Domino Effect! Sponsors Cut Ties With Cruel Chitwan Elephant Festival After Push From PETA
Domino Effect! Sponsors Cut Ties With Cruel Chitwan Elephant Festival After Push From PETA
Kathmandu – Pummelled for polo! After hearing from PETA about how elephants are beaten into submission at the Chitwan Elephant Festival, finance companies Khalti and eSewa both quickly pulled their sponsorships of the disgraced event, with the latter writing that it “firmly believe[s] in promoting initiatives that foster compassion and respect for all living beings, and…stand[s] against any practices that involve animal mistreatment.” The Department of National Parks and Wildlife Conservation has also confirmed to PETA that no government elephants will be used in the games this year, marking a significant shift from previous years.
PETA has exposed handlers at the late-December festival—in which elephants are forced to race, give rides, and “play” polo and football—for repeatedly hitting and jabbing elephants with bullhooks (weapons that resemble a fireplace poker with a sharp hook on one end), sticks, and makeshift wooden knives. One elephant was beaten for nearly a minute, and many suffered from deep, bloody wounds around their heads and ears. When not being forced to perform during the festival, the elephants are used for rides by tourists visiting Chitwan.

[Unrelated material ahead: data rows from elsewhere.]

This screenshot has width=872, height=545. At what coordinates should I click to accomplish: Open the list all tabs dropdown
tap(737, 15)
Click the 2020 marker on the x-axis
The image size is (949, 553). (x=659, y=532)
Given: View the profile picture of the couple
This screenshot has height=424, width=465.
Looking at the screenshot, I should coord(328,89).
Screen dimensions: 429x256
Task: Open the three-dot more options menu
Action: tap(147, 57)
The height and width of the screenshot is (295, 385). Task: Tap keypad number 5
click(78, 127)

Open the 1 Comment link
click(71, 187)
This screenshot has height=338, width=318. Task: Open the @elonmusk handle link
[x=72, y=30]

An elephant being abused at the festival. Credit: PETA
“Khalti and eSewa did the right thing in refusing to bankroll a hideous spectacle in which elephants are beaten, and their spirits are broken, all for fleeting human amusement,” says PETA Senior Vice President Jason Baker. “PETA is urging other sponsors to follow their example and is calling on the festival to take elephant exploitation off the itinerary at this year’s event and beyond.”
Elephants are highly intelligent and social animals who thrive in the company of their extended families. Births are joyous celebrations, and the deaths of loved ones are mourned. But elephants in captivity are deprived of everything natural and important to them and often exhibit obsessive, repetitive behaviours indicative of severe psychological distress.

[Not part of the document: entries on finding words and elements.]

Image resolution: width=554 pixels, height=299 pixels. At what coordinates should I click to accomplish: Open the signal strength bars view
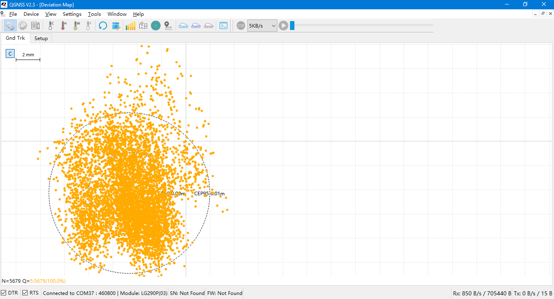(x=131, y=26)
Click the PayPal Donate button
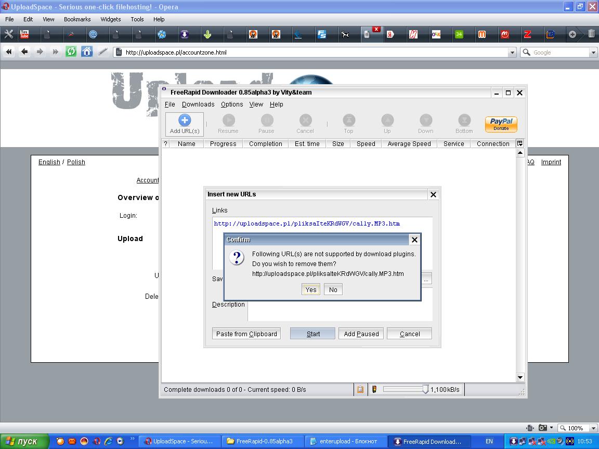 (x=501, y=124)
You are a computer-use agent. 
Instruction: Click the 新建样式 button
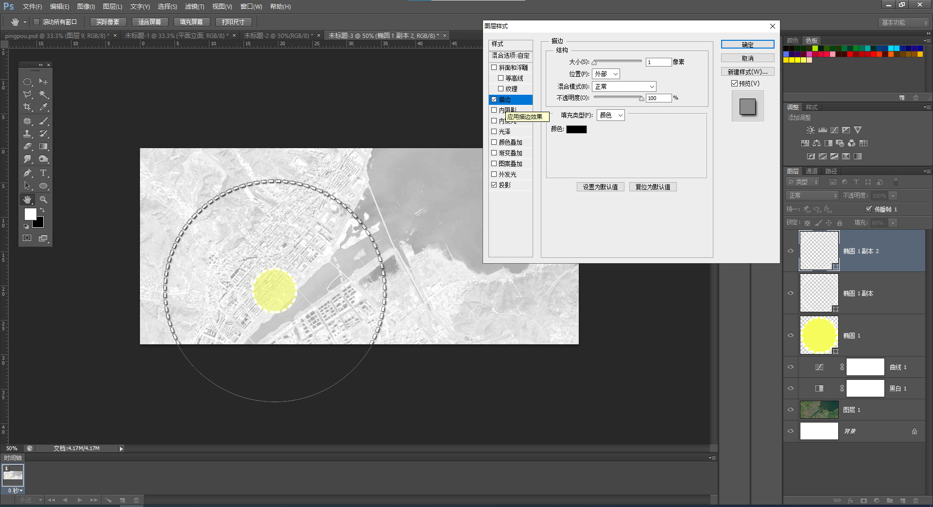click(x=747, y=72)
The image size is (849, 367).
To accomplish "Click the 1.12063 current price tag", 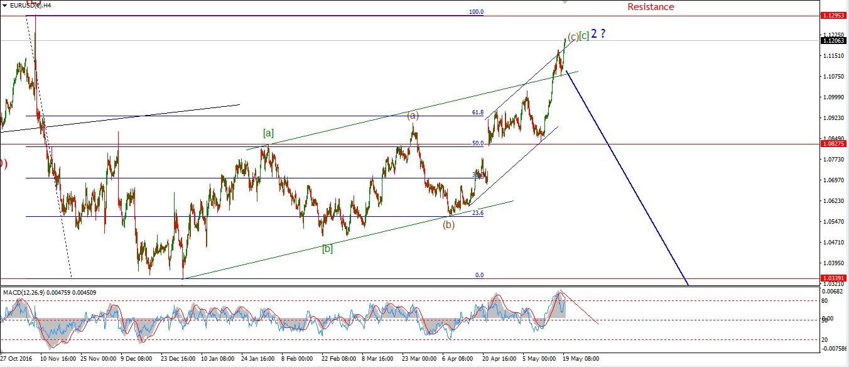I will point(833,41).
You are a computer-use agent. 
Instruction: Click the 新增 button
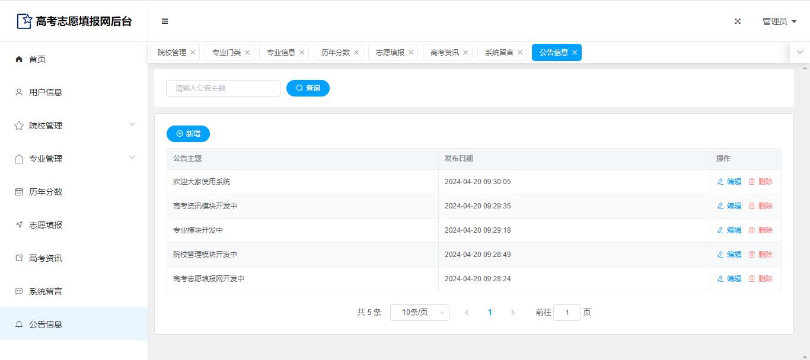[188, 134]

PETA has written to President Ramchandra Paudel asking him to decline the invitation to be Chief Guest at the festival. The group has also sent letters to the Regional Hotel Association Chitwan asking it to cancel the cruel “games” and to the Nepal Tourism Board, urging it to intervene and shut down the festival’s exploitation of elephants.
PETA – whose motto reads, in part, that “animals are not ours to use for entertainment” – opposes speciesism, a human-supremacist worldview. For more information, please visit PETAAsia.com or follow PETA on X, Facebook, or Instagram.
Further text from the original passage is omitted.